Don se marchó al volante de una camioneta prestada para recoger a los invitados de las localidades vecinas, mientras continuaban los preparativos para la fiesta, es decir, whisky para nosotros, ron local (que hace arder el estómago y mover los pies espasmódicamente en la pista de baile) y coca-cola para los que prefieren rebajar el ron y para los pequeños invitados que no estaban en edad de soportar sus efectos electrizantes. Los invitados empezaron a llegar poco a poco. Sus pies desnudos restregaban el polvo caliente con un murmullo sibilante, sus caras oscuras formaron muy pronto una especie de friso en torno al charco de luz, relucían dentaduras blancas, brillaban lambas de abigarrados colores, se oían sordos cuchicheos de colmena de abejas soñolientas, se respiraba un clima de expectación, como cuando los niños esperan a los Reyes Magos. Poco a poco, mientras Don multiplicaba sus idas y venidas, la concurrencia aumentó, el ruido subió de tono. Tintinearon los vasos, estallaron las risas, las voces, y de vez en cuando, algunos acordes de valiha, ese instrumento sin el que ninguna fiesta malgache parece poder comenzar. Pariente lejano de la extensa familia de los instrumentos de cuerda —la cítara, la balalaika, el ukelele, el banjo, la guitarra—, el valiha consiste en un tubo de bambú, cuya longitud puede alcanzar más de un metro, que hace de caja de resonancia. Las «cuerdas» son en realidad minúsculas tiras recortadas con gran precisión de la misma corteza del bambú, luego alzadas y apoyadas sobre un caballete de madera. Estas cuerdas siguen unidas por sus dos extremos al bambú. Cuando los dedos pasan sobre ellas, producen unos sonidos melodiosos y curiosamente melancólicos que son maravillosos y que se oyen por todas partes en Madagascar. Un valiha es un producto del bosque transformado en un instrumento musical de gran pureza, de manera que, con ayuda de un trozo de bambú y de un cuchillo, cualquiera puede ser dueño de un Stradivarius.

Ya habían llegado todos los habitantes de los cuatro minúsculos pueblos y la atmósfera se iba animando sensiblemente. Cuatro valihas, un tambor y varias flautas hicieron resonar una música un poco repetitiva, pero bonita. El ron empezó a circular libremente, la gente se puso a bailar. Ver evolucionar todos aquellos lambas de colores, llevados tanto por hombres como por mujeres, en nuestra pequeña pista de baile, era como contemplar un parterre de flores a través de un calidoscopio.
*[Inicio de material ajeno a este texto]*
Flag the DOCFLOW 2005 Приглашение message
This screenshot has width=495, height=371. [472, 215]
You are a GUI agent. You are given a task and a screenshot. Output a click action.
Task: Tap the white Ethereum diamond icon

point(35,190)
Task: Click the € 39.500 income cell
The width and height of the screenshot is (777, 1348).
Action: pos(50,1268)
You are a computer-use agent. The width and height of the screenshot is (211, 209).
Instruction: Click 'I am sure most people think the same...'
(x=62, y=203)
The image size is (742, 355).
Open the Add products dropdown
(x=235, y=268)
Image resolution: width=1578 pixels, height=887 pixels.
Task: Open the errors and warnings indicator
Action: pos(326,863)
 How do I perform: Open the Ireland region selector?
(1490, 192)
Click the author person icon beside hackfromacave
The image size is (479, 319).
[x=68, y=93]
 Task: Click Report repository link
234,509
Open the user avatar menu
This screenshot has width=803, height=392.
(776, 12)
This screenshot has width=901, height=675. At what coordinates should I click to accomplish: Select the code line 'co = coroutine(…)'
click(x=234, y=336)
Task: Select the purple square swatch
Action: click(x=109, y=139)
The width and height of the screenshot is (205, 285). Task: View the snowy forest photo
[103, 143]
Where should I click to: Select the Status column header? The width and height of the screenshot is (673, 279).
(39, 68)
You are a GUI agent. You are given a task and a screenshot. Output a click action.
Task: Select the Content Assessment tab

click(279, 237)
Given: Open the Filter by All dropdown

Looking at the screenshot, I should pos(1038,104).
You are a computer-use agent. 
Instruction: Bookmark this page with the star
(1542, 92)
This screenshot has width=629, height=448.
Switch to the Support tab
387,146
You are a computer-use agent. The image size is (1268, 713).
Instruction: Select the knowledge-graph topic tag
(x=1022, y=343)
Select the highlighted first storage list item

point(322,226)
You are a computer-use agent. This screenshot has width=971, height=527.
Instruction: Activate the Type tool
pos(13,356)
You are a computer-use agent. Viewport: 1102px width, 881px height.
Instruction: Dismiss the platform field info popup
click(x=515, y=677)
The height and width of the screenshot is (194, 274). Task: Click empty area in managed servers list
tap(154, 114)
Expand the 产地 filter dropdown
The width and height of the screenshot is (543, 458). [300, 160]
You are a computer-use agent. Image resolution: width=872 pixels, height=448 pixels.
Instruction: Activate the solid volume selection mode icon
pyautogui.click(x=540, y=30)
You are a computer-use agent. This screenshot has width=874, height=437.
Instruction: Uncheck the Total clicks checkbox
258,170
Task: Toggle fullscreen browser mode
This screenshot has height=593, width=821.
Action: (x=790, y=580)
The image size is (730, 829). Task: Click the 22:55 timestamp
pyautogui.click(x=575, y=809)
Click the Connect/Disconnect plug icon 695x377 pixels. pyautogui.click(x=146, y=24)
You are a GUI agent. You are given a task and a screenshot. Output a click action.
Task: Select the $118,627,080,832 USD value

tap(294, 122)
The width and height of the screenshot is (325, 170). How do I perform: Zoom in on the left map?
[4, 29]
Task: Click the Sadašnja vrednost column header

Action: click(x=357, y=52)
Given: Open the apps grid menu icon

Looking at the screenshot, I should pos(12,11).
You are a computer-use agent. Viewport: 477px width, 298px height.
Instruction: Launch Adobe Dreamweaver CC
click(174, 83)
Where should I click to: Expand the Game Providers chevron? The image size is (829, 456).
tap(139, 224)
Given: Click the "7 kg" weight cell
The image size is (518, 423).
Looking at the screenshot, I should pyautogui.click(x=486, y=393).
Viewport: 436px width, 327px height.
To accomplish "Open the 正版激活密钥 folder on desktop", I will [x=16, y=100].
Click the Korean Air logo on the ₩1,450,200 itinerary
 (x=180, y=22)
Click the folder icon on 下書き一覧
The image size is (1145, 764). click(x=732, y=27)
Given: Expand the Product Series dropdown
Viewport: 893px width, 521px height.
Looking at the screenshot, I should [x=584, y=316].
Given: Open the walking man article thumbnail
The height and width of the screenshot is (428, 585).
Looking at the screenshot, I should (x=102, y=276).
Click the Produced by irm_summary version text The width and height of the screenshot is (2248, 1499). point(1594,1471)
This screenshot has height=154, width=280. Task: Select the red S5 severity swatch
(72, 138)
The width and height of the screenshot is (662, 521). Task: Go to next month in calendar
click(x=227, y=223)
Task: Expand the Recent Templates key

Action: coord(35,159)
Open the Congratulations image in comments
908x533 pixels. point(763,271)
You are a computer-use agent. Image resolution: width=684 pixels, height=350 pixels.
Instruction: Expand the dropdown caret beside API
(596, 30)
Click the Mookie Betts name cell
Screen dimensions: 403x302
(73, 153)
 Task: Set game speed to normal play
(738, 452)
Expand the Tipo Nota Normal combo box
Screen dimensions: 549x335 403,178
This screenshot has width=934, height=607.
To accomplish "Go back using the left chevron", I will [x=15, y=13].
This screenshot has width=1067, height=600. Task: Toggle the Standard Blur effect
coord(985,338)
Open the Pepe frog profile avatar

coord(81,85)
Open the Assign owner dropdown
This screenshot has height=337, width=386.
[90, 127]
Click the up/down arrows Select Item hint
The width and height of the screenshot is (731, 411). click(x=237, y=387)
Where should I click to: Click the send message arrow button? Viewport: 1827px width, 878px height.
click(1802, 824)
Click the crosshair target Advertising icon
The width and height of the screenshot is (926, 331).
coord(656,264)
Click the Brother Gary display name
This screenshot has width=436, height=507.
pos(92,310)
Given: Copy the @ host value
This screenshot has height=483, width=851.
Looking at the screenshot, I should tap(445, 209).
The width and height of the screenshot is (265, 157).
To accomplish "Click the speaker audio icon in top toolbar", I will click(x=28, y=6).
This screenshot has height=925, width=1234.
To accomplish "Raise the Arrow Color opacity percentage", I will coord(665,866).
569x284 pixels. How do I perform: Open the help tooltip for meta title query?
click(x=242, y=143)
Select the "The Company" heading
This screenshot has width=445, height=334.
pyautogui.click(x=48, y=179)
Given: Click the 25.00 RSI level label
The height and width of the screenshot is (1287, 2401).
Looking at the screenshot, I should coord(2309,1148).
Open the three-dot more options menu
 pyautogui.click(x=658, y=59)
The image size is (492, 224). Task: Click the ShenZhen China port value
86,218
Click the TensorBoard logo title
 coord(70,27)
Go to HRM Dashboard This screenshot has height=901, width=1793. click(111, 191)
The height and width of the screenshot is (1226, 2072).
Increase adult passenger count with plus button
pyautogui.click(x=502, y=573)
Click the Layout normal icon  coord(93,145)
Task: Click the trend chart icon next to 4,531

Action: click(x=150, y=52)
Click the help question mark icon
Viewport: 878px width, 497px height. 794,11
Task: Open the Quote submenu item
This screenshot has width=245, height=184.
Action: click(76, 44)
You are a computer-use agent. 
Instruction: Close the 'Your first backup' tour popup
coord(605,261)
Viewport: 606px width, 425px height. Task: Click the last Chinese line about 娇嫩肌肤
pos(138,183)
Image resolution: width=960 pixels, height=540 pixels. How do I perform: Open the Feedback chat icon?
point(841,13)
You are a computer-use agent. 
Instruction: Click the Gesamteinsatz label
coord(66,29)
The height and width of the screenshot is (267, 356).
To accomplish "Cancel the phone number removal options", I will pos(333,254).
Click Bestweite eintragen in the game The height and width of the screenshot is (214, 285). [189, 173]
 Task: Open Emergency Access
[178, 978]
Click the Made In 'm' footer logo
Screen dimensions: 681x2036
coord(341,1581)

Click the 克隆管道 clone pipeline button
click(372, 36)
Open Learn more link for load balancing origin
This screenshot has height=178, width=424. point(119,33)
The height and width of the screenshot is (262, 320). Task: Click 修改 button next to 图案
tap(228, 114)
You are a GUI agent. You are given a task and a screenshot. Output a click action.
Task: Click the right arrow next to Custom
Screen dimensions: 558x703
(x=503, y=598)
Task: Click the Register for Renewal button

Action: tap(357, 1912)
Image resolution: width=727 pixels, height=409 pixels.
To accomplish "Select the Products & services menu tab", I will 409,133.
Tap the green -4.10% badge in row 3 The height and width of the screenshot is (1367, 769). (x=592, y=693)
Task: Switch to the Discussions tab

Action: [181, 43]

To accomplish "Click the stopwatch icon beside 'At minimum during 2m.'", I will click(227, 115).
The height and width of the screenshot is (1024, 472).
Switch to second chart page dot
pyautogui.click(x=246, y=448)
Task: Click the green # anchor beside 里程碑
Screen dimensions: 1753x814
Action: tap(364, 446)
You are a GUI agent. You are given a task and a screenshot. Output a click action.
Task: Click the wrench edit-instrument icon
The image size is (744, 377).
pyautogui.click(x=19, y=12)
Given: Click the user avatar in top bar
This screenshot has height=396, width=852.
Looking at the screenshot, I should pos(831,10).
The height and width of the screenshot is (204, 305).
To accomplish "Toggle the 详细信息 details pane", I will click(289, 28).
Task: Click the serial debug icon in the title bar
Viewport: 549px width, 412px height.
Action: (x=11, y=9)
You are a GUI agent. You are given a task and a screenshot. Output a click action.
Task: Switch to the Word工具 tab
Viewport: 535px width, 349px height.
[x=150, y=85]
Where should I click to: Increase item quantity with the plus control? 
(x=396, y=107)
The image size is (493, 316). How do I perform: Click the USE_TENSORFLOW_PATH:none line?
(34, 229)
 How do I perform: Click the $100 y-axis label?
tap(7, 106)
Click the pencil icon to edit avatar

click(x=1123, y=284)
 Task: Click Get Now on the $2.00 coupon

La fiesta fue un éxito: todo el mundo se lo pasaba en grande cantando y bailando, mientras los músicos tocaban cada vez más fuerte, cada vez más deprisa. A las dos de la mañana, Lee y yo optamos por irnos a dormir, pero los lugareños parecían tan frescos y dispuestos como cuando habían llegado. Un poco más tarde, ya en la cama, seguíamos oyendo el ruido de sus voces felices, la melodía melancólica de la orquesta, el tintineo de las botellas, el repiqueteo sofocado de sus pies sobre la pista de baile.

Sentados ante un desayuno compuesto de café negro con azúcar, galletas y exquisitos plátanos del tamaño de un dedo, vimos aparecer a Don con un aspecto cadavérico.

—¿A qué hora te acostaste? —le preguntó Lee.

—No me he acostado —respondió Don, que se bebió el café de un trago, tiritando.

—¿Quieres decir que te quedaste hasta el final? —exclamé, estupefacto.

—No tenía más remedio —dijo Don—. Si no ¿cómo regresaban a casa?

—Oh, claro. Había olvidado que hacías de taxista —me disculpé.

—¡Si sólo hubiera sido eso! —suspiró Don—. Pero no me di cuenta de que cada vez que llevaba a diez, cinco se quedaban en la camioneta por el gusto de ir en coche. Hice el doble de los viajes necesarios, hasta que descubrí el truco. Me habrían dejado seguir paseándolos hasta el amanecer si no les paro los pies.

—No importa —le dije para consolarle—, ven con nosotros a hacer una visita a los cocodrilos. Dicen que no hay nada mejor para pasar la resaca que una buena pelea de judo con un cocodrilo.

Bajamos pues hacia las aguas tranquilas del lago color chocolate. El bosque, vestido con todos los matices de verde, estaba constelado de rocío. Invisibles en sus profundidades, los cucos saludaban al nuevo día con su canto tan parecido a su nombre, que termina en una cascada burbujeante de notas que hacen vibrar el bosque, un canto tan puro, pleno y seductor como el reclamo del cucú.

Relajados y refrescados por el baño, regresamos a los cuarteles generales del proyecto, donde Lee fue a rendir un último tributo a sus bichitos antediluvianos que iban y venían en sus corrales como juguetes mecánicos.

—¿O sea que ya tenemos treinta y una hasta ahora? —dije a Don sosteniendo uno de aquellos fenómenos entre el pulgar y el índice, y sorprendiéndome de la suavidad de su caparazón, como de papel secante húmedo. El animal se contorsionaba, indignado por verse tratado de forma tan ultrajante y en cuanto lo dejé en el suelo, corrió a esconderse bajo una hoja.

—Ahora que ya sabemos lo que necesitan —declaró Don—, creo que todavía lo haremos mejor en el futuro.

—¡Vamos a estar inundados de yniphoras! —exclamó Lee, depositando alegremente un beso en la nariz de una de las crías, que mostró un aire atónito y ligeramente irritado.